Smokers unlikely to turn to black market cigarettes after menthol banACTA
Despite tobacco industry claims, a new study found that banning menthol-flavored cigarettes did not lead to more people purchasing illicit smokes.
Researchers at the University of Waterloo surveyed smokers to study the impact of a menthol cigarette ban in Canada. Smokers of both menthol and non-menthol cigarettes were surveyed before and after Canada’s ban, and asked about their usual cigarette brand and the last one they bought.
Smokers who were still smoking after the menthol ban were also asked where they last purchased cigarettes.
After the ban, researchers found no change in purchasing cigarettes from First Nations reserves, the main source of illicit cigarettes in Canada.

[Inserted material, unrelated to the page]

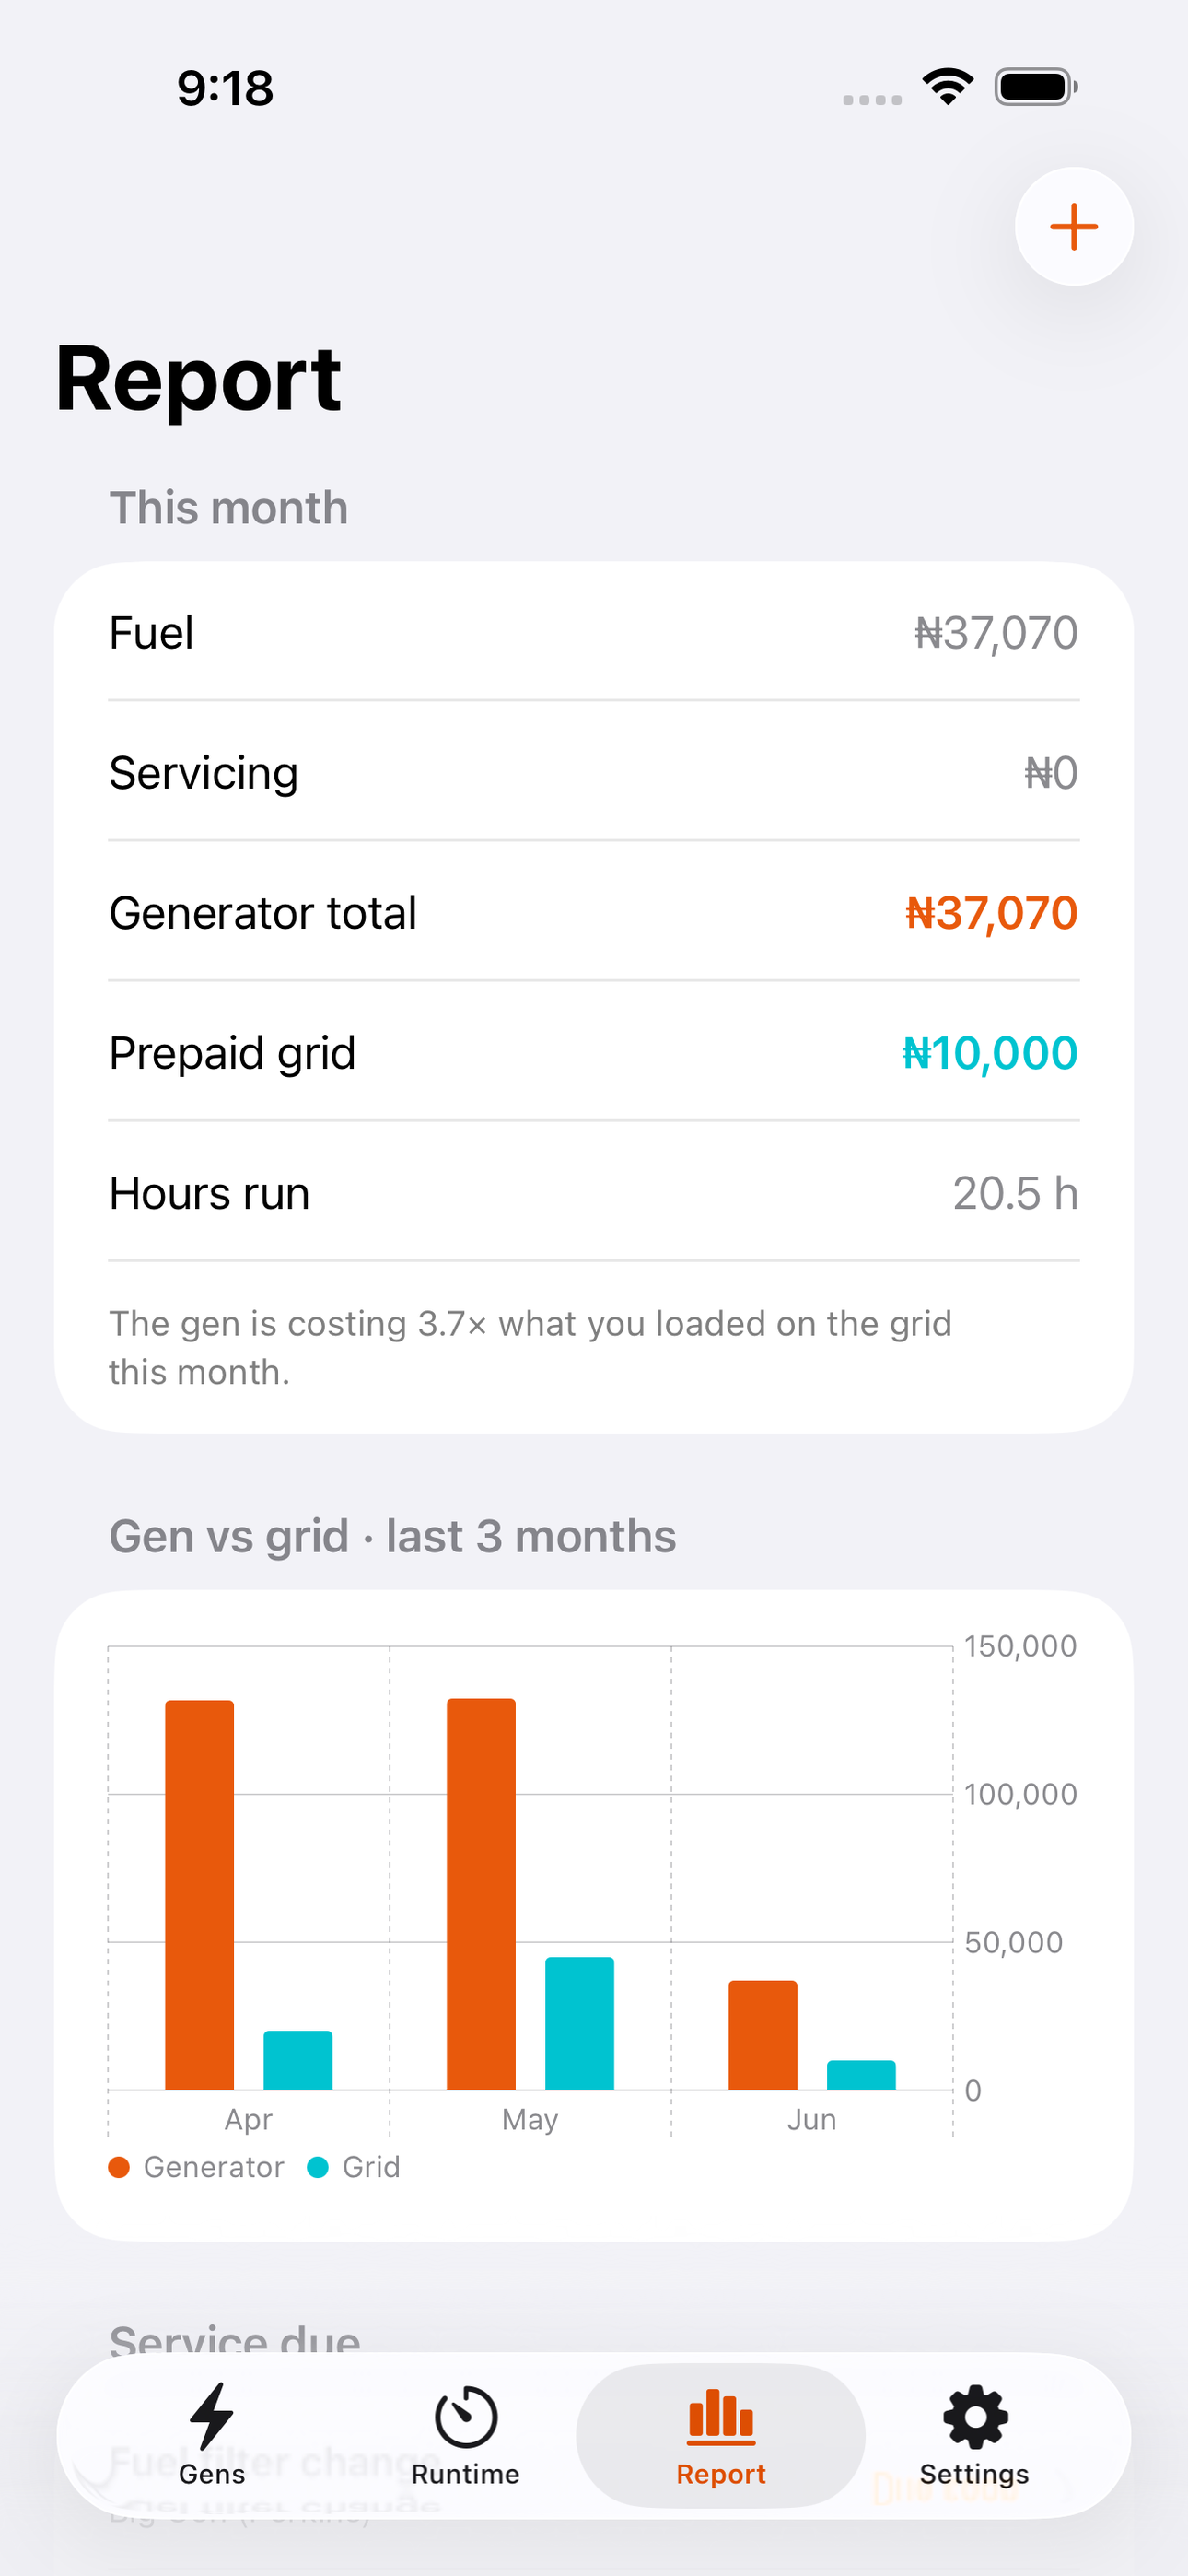The height and width of the screenshot is (2576, 1188).
Task: Select the Hours run row
Action: (594, 1192)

“The tobacco industry has a long history of claiming that policies to reduce smoking will lead to substantial increases in illicit trade,” said lead study author Janet Chung-Hall, a research scientist for the International Tobacco Control (ITC) Policy Evaluation Project at Waterloo.

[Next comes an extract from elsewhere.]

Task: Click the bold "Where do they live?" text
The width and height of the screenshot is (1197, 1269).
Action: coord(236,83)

“We can add the Canadian menthol ban to the long list of effective policies, such as graphic warnings and plain packaging, whose evaluation disproved the scare tactics by industry – showing that illicit trade did not, in fact, increase,” Chung-Hall said in a university news release.
A 2022 study that combined ITC Project data and a comparable evaluation study in Ontario found increased smoking cessation among menthol smokers compared to non-menthol smokers. The increase in quitting was 7.3%.
The U.S. Food and Drug Administration has proposed banning menthol cigarettes. ITC researchers estimate this would lead over 1.3 million smokers to quit.
Public health authorities have called for banning menthol because it promotes smoking, according to the study. Canada was among the first to do so. More than 30 countries now have menthol bans.
Smoking is the leading preventable cause of death worldwide.
“Our previous research from Canada and the Netherlands showed that a menthol cigarette ban leads to significant reductions in smoking,” said Geoffrey Fong, principal investigator of the ITC Project and professor of psychology and public health sciences at Waterloo. “These findings combine to provide powerful evidence in support of FDA’s proposed menthol ban.”
The study was published recently in the journal Tobacco Control.